At my 2nd stop, the first meeting was with a counselor and a student and the student's parent. It was truly inspirational. This student came into public high school in the ninth grade from homeschooling, has worked hard, and as a junior still just doesn't like school. She wants to graduate early and is willing to work at a superhuman level to do it. For her, that means taking not only a full course load at high school but also taking not one, not two, but four courses full time throughout the remainder of her school year. This could be problematic in that the student fell seriously off pace in the past couple weeks, so much so that we were alarmed. But guess what? She dug back in to her Econ and Government classwork and has all but completed it. Not only that, her parent is willing to pay for the extra courses next semester--she has that much confidence in her child's ability. We're going to weigh this one carefully, because we don't want to set the student up for failure, but we are also going to do everything we can to do what we do: "the next right thing for the student."

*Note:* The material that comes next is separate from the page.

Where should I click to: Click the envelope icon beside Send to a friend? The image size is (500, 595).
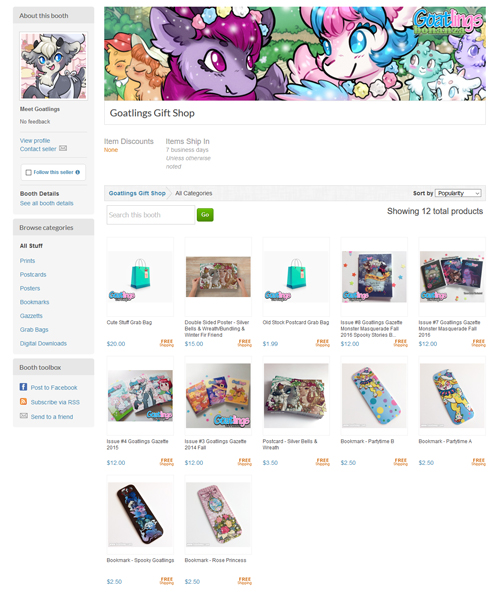(x=24, y=416)
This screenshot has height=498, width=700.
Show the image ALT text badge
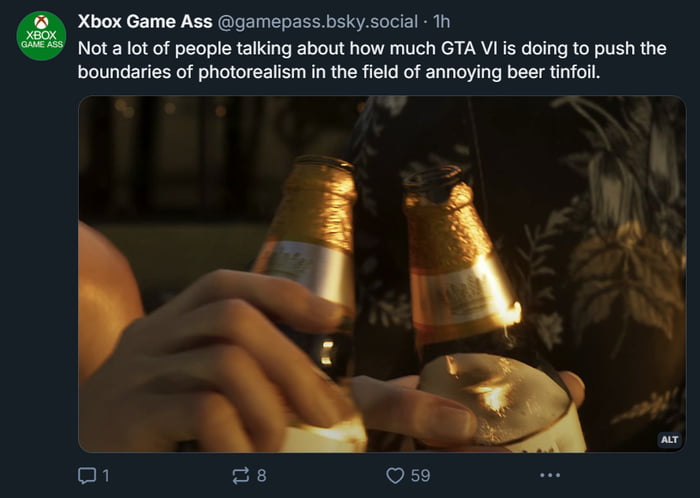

The next counselor and student were a breeze. This child has plowed successfully through her Economics course on pace, has just a couple more tasks to complete in it, and we scheduled her proctored final exam for Monday. That's the way it should work.
My final stop is to talk with a student who's taking Spanish and is seriously behind. His counselor emailed for instructions last week for proctoring his final exam, but I'm here to remind him personally that unless he finishes basically the final half of his coursework over this weekend he will have no final exam to take, since its unlocking is tied to completed coursework. Is it possible? Possibly. If not, there's an F in his future.
My point here is that we are working to support our students, we are refining our course offering introductions to make expectations clearer: We're actually looking at ways to pre-test for disposition to online learning, ways to build in support on the front-end. Sometime support means denying acceptance, doesn't it?
Just another reflection from a struggling learner.
Very worth reading, too, is the thoughtful and soul-searching response Facebook (not on the blog, so teachers in workplaces where Facebook is blocked will of course miss it) comment from Robert N. Lee. My heart goes out to him, especially since some of my own experiences as the parent of school-age children mirror some of his, with the qualification that they have not all been public school experiences. His depiction of some teachers as can't-do civil service hangers-on will rile many of my readers, but I'd defy them to prove that those teachers don't exist. On the other hand, I add my own belief that they are in the small minority. It's just that when one of those teacher's detrimental practices impact your own child, it doesn't matter how small that minority actually is, does it?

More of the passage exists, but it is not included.